Petrofac shares decline as it issues profit warning


  • English
  • Arabic

The oil services firm Petrofac yesterday warned that its profits for next year would be lower than forecast, sending its shares tumbling in London.

The Sharjah-based company said it expected net profit next year to be US$500 million, compared to previous analyst estimates of $675m, citing weakened oil prices and project complications resulting in delays in overseas operations in Europe and Mexico.

Shares were 25.8 per cent lower at 889 pence apiece on the London Stock Exchange at 3.30pm UK time.

Oil prices continue to linger around $80 a barrel, and the Petrofac chief executive Ayman Asfari said that was one of the key factors behind lowering the firm’s guidance for 2015. “Analysts are running on $100 a barrel, but we’re at $80 so that’s an impact of about $40m to $45m [on its integrated energy services, or IES, unit],” he said.

Mr Asfari said that the company would continue to focus on matters it could control rather than the uncontrollable market. One of those areas is execution, which the firm has struggled with leading to delays on two projects in the UK. “It is clear that on a small number of projects, our execution has fallen short of the high standards we set for ourselves,” he said.

Petrofac has two divisions. The first is its engineering, construction, operations and management endeavours (Ecom) and the second is the IES unit – which includes the work that the firm is currently undertaking in the Middle East. The company will remain on track with its Ecom division, but the upstream IES business will experience a “big downgrade”, Mr Asfari said.

The company has key dealings in the UAE’s upstream sector including Petrofac Emirates, its joint venture with Nama Project Services.

The joint venture has won six engineering, procurement and construction projects since 2008 including at some big-name fields like Upper Zakum and Bab.

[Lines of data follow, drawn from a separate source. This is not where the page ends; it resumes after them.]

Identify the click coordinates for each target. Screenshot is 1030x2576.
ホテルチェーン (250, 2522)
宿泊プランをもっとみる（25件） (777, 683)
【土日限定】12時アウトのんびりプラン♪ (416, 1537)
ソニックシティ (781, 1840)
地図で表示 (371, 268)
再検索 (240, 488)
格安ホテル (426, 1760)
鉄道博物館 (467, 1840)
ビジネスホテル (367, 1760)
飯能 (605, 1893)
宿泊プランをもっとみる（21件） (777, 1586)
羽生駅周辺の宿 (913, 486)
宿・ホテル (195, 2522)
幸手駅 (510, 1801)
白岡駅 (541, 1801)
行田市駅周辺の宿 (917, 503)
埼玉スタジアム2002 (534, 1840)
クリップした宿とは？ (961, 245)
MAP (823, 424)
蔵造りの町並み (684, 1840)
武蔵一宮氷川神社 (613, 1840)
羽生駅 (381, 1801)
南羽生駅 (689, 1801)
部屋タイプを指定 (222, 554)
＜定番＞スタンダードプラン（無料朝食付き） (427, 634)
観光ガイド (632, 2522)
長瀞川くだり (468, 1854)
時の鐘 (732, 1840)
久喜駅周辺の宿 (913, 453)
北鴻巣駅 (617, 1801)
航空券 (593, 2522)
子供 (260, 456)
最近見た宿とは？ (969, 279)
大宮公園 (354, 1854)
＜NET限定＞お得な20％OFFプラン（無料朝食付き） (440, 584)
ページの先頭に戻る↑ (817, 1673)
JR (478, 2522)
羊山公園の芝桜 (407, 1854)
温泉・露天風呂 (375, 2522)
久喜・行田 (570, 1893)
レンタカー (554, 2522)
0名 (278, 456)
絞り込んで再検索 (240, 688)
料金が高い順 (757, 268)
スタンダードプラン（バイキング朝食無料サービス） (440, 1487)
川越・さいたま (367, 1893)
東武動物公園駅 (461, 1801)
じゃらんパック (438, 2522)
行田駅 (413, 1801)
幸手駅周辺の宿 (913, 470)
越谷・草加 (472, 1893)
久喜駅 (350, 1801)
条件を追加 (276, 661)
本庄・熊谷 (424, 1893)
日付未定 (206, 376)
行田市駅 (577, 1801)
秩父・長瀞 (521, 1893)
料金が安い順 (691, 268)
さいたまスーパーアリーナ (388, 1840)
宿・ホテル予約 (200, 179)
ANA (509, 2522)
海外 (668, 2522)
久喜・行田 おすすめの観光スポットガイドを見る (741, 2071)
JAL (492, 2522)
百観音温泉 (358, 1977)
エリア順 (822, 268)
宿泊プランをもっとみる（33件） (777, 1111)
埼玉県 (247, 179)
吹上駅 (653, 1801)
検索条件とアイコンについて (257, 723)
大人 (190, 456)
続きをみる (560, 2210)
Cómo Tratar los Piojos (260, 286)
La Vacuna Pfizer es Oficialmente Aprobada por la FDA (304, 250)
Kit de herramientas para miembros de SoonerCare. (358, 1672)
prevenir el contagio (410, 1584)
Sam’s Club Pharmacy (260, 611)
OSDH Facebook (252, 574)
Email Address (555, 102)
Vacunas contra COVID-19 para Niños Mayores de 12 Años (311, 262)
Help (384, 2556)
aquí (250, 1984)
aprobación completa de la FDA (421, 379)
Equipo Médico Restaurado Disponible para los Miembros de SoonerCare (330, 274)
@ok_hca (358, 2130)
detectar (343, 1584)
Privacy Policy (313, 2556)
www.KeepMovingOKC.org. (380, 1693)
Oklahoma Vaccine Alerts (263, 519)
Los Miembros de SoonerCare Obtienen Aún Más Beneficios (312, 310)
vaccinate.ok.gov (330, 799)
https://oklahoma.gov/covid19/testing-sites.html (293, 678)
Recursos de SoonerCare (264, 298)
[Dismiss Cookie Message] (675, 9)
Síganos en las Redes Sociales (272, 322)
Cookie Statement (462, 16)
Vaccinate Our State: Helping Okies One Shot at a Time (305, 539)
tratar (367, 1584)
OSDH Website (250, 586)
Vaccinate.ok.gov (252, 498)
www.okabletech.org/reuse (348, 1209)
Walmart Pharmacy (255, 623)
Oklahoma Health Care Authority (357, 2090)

Despite the news that the IES division will suffer, the Middle East remains Petrofac's "brightest spot". Spending plans of national oil companies (NOCs) in the region remain unchanged, said Mr Asfari. The majority of the company's revenue has been from NOCs and these were most likely to make long-term investment decisions that are less affected by short-term changes in the oil price, he said.

The UAE’s Minister of Energy Suhail Al Mazrouei also reiterated yesterday that the outlook for the country’s oil and gas sector would remain unchanged despite lower oil.

“Prices will not signal a catastrophe,” the minister said. “We don’t look at current oil prices as a setback, we will continue to invest.”